Ovl Overlapper Configuration

<tag>Overlapper
select the overlap algorithm to use, ‘ovl’ or ‘mhap’.

Ovl Overlapper Parameters

<tag>ovlHashBlockLength
how many bases to reads to include in the hash table; directly controls process size
<tag>ovlRefBlockSize
how many reads to compute overlaps for in one process; directly controls process time
<tag>ovlRefBlockLength
same, but use ‘bases in reads’ instead of ‘number of reads’
<tag>ovlHashBits
size of the hash table (SHOULD BE REMOVED AND COMPUTED, MAYBE TWO PASS)
<tag>ovlHashLoad
how much to fill the hash table before computing overlaps (SHOULD BE REMOVED)
<tag>ovlMerSize
size of kmer seed; smaller - more sensitive, but slower

The overlapper will not use frequent kmers to seed overlaps. These are computed by the ‘meryl’ program, and can be selected in one of three ways.

Terminology. A k-mer is a contiguous sequence of k bases. The read ‘ACTTA’ has two 4-mers: ACTT and CTTA. To account for reverse-complement sequence, a ‘canonical kmer’ is the lexicographically smaller of the forward and reverse-complemented kmer sequence. Kmer ACTT, with reverse complement AAGT, has a canonical kmer AAGT. Kmer CTTA, reverse-complement TAAG, has canonical kmer CTTA.

A ‘distinct’ kmer is the kmer sequence with no count associated with it. A ‘total’ kmer (for lack of a better term) is the kmer with its count. The sequence TCGTTTTTTTCGTCG has 12 ‘total’ 4-mers and 8 ‘distinct’ kmers.

TCGTTTTTTTCGTCG  count
TCGT             2 distinct-1
 CGTT            1 distinct-2
  GTTT           1 distinct-3
   TTTT          4 distinct-4
    TTTT         4 copy of distinct-4
     TTTT        4 copy of distinct-4
      TTTT       4 copy of distinct-4
       TTTC      1 distinct-5
        TTCG     1 distinct-6
         TCGT    2 copy of distinct-1
          CGTC   1 distinct-7
           GTCG  1 distinct-8
<tag>MerThreshold
any kmer with count higher than N is not used
<tag>MerDistinct
pick a threshold so as to seed overlaps using this fraction of all distinct kmers in the input. In the example above, fraction 0.875 of the k-mers (7/8) will be at or below threshold 2.
<tag>MerTotal
pick a threshold so as to seed overlaps using this fraction of all kmers in the input. In the example above, fraction 0.667 of the k-mers (8/12) will be at or below threshold 2.
<tag>FrequentMers
don’t compute frequent kmers, use those listed in this fasta file

Mhap Overlapper Parameters

<tag>MhapBlockSize
Chunk of reads that can fit into 1GB of memory. Combined with memory to compute the size of chunk the reads are split into.
<tag>MhapMerSize
Use k-mers of this size for detecting overlaps.
<tag>ReAlign
After computing overlaps with mhap, compute a sequence alignment for each overlap.
<tag>MhapSensitivity
Either ‘normal’, ‘high’, or ‘fast’.

Mhap also will down-weight frequent kmers (using tf-idf), but it’s selection of frequent is not exposed.

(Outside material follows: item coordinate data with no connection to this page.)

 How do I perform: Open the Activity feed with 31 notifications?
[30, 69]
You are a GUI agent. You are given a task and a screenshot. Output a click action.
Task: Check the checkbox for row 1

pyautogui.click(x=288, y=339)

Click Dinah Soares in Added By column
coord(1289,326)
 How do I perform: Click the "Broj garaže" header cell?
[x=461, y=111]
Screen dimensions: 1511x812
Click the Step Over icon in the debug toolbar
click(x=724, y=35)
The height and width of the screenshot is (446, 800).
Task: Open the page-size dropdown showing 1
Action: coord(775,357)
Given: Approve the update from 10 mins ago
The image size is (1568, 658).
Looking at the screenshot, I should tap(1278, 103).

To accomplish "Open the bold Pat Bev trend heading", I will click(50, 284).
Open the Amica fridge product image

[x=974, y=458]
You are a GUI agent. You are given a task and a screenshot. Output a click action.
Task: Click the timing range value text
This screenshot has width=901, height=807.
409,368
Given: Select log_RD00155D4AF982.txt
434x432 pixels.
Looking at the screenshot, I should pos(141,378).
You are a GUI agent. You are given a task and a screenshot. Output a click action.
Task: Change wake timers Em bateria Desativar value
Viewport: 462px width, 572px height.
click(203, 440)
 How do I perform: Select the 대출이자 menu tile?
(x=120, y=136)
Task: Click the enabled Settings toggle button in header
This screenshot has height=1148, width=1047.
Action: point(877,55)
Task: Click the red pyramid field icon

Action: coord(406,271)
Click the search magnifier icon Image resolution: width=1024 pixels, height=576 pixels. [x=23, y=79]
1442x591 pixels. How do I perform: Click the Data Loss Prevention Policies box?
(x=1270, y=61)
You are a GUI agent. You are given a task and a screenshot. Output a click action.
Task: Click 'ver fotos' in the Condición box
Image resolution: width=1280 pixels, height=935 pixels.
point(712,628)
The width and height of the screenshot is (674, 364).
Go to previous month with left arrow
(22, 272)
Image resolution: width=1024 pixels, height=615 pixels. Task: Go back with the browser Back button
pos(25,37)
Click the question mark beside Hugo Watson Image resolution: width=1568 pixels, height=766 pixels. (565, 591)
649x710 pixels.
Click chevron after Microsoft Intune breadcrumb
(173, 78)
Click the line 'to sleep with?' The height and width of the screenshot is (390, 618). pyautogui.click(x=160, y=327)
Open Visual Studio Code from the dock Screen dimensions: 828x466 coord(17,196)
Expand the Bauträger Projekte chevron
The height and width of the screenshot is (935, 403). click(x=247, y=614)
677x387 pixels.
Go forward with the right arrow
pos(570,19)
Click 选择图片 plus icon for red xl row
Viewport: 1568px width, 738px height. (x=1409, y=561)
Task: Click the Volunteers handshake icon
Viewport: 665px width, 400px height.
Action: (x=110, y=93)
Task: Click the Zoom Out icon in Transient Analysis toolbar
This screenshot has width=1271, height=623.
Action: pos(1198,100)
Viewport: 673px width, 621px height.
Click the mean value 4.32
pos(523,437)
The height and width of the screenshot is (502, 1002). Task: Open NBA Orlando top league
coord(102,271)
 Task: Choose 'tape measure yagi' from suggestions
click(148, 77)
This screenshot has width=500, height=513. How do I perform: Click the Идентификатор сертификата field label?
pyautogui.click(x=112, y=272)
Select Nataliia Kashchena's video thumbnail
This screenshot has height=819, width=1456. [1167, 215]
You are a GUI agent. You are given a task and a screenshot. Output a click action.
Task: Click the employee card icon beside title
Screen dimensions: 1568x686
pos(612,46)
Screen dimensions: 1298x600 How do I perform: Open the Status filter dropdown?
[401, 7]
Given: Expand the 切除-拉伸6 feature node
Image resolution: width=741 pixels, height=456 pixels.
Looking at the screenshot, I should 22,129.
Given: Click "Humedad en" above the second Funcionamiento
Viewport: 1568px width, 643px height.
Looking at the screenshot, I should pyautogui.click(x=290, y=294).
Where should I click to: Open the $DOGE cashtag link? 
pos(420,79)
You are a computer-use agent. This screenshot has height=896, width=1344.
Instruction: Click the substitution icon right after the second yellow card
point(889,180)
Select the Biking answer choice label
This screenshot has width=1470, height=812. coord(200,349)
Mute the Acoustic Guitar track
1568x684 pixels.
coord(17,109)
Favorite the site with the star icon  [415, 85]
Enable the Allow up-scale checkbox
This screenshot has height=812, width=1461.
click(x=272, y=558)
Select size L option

Minimap Overlapper Parameters

<tag>MMapBlockSize
Chunk of reads that can fit into 1GB of memory. Combined with memory to compute the size of chunk the reads are split into.
<tag>MMapMerSize
Use k-mers of this size for detecting overlaps

Minimap also will ignore high-frequency minimzers, but it’s selection of frequent is not exposed.